Das Verfahren zur Restschuldbefreiung kann gemäss meinem Vorschlag erst eingeleitet werden, wenn die Gläubiger erfolglos versucht haben, ihre Forderungen mittels einer Zwangsvollstreckung durchzusetzen. Dann müssen die Schuldner den noch pfändbaren Teil ihres Einkommens und Vermögens während dreier Jahre den Gläubigern zukommen lassen. Erst danach werden die restlichen Schulden erlassen, nach insgesamt vier bis fünf Jahren.
Zu einem Zeitpunkt also, da es für die Gläubiger ohnehin nichts mehr zu holen gibt?
Genau. Darum ist die Restschuldbefreiung eine Win-win-Situation für Schulder und Gläubiger. Zudem entlastet sie die Sozialhilfe. Und es zeigt sich weltweit, dass diese Lösung dazu führt, dass Unternehmer nach einer gescheiterten Geschäftsidee eher wieder eine Neugründung wagen. Das ist auch im Interesse der Gesamtgesellschaft. In den USA ist die Restschuldbefreiung auch Ausdruck einer anderen Kultur des Umgangs mit dem Scheitern. Aus meiner Sicht ist es auch ein Gebot der Menschenwürde: Jeder Mensch verdient in seinem Leben eine zweite Chance.
Werden sich die Betroffenen nicht noch sorgloser verschulden, wenn sie wissen, dass ihnen die Schulden am Ende erlassen werden?
Diese Befürchtung hat sich in keinem Staat, der eine Restschuldbefreiung eingeführt hat, bestätigt. Vom Schuldner wird ja ein wesentlicher Beitrag verlangt, und das Verfahren soll an strenge Voraussetzungen gekoppelt sein. Wer etwa angesichts seiner Vermögensverhältnisse unangemessene Verbindlichkeiten eingegangen ist, durch falsche Angaben über seine finanzielle Lage Kredite erwirkt hat oder in den letzten zehn Jahren bereits von Restschulden befreit wurde, soll davon ausgeschlossen werden.
Sie sind Mitorganisator der 4. Nationalen Tagung zur Schuldenberatung. Dabei wird sich ein Podiumsgespräch der Frage widmen, inwiefern die Idee einer Restschuldbefreiung in der Schweiz politisch mehrheitsfähig ist. Wie schätzen Sie das ein?

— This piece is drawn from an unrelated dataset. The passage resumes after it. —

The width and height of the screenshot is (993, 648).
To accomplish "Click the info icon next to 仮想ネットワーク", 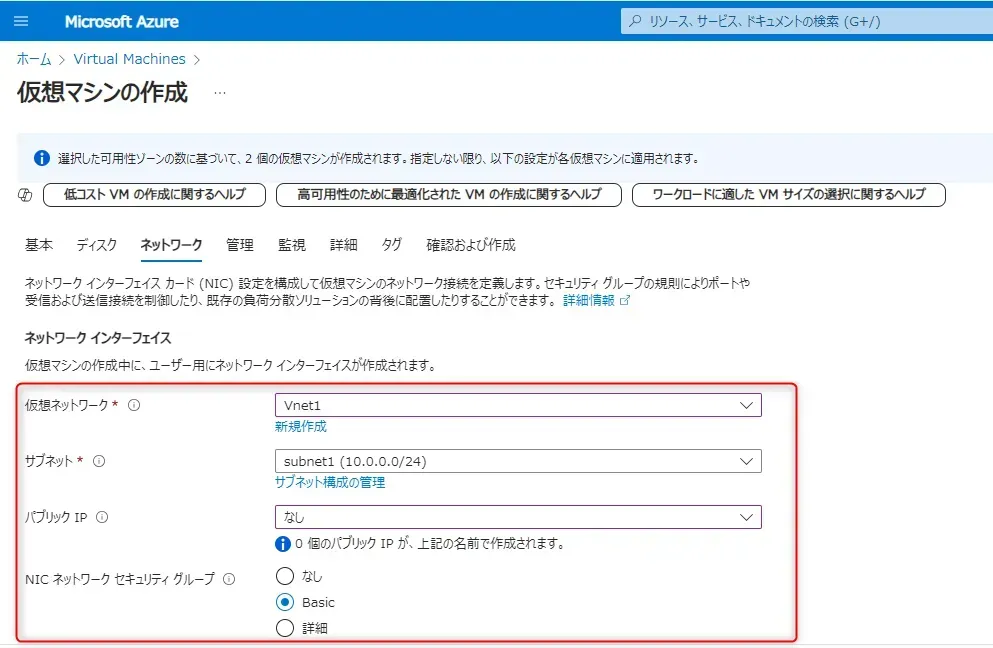I will click(134, 405).
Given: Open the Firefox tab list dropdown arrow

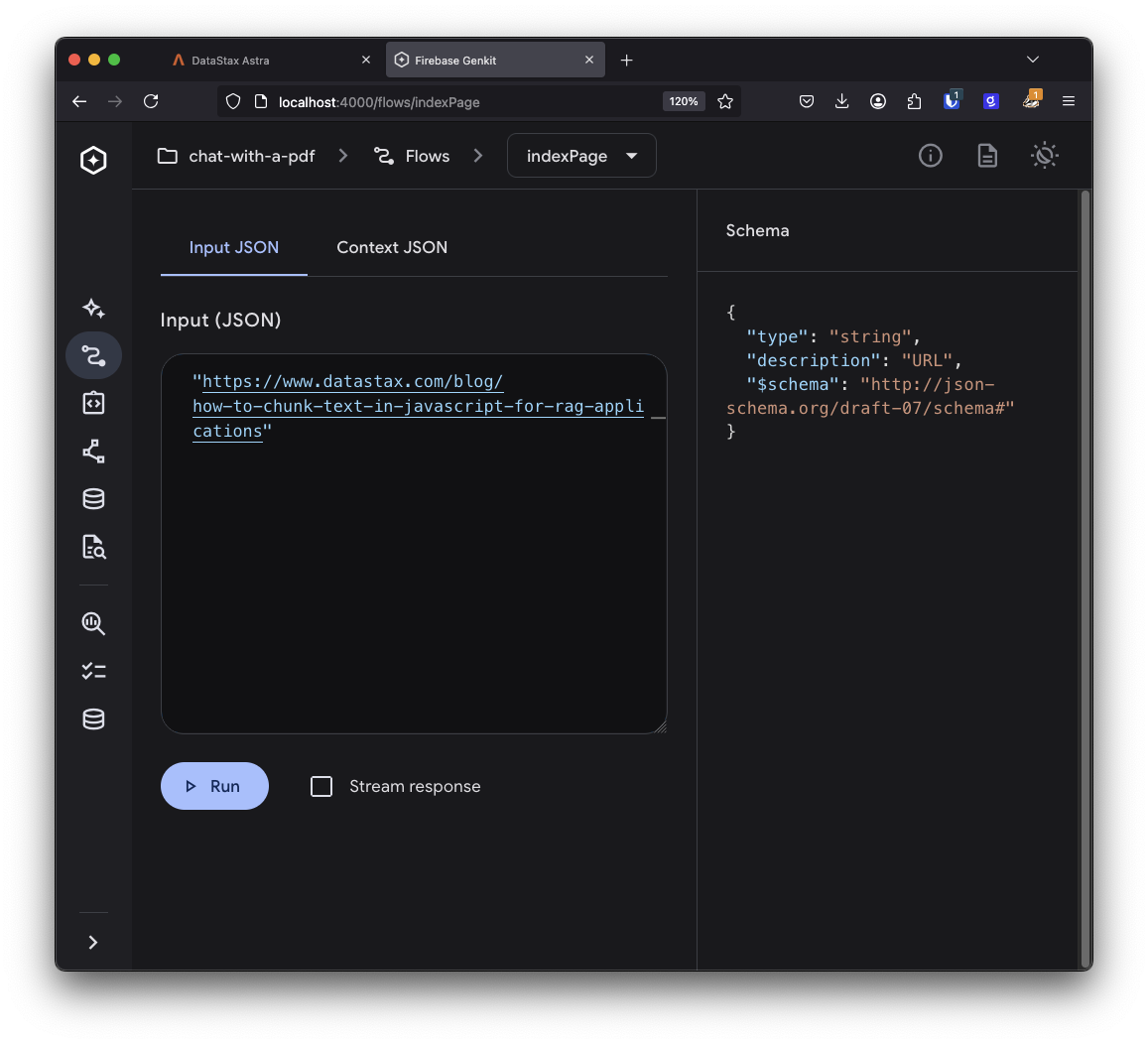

National- und Ständerat haben es leider in der Revision des Nachlassverfahrensrechts 2013 verpasst, die Einführung einer Restschuldbefreiung zu prüfen – obwohl eine Expertengruppe dies vorgeschlagen hatte. Ich würde mir natürlich wünschen, dass mein Gesetzesvorschlag auf der politischen Ebene geprüft wird. Die Tagung ist ein erster Schritt zu einer öffentlichen Debatte des Themas.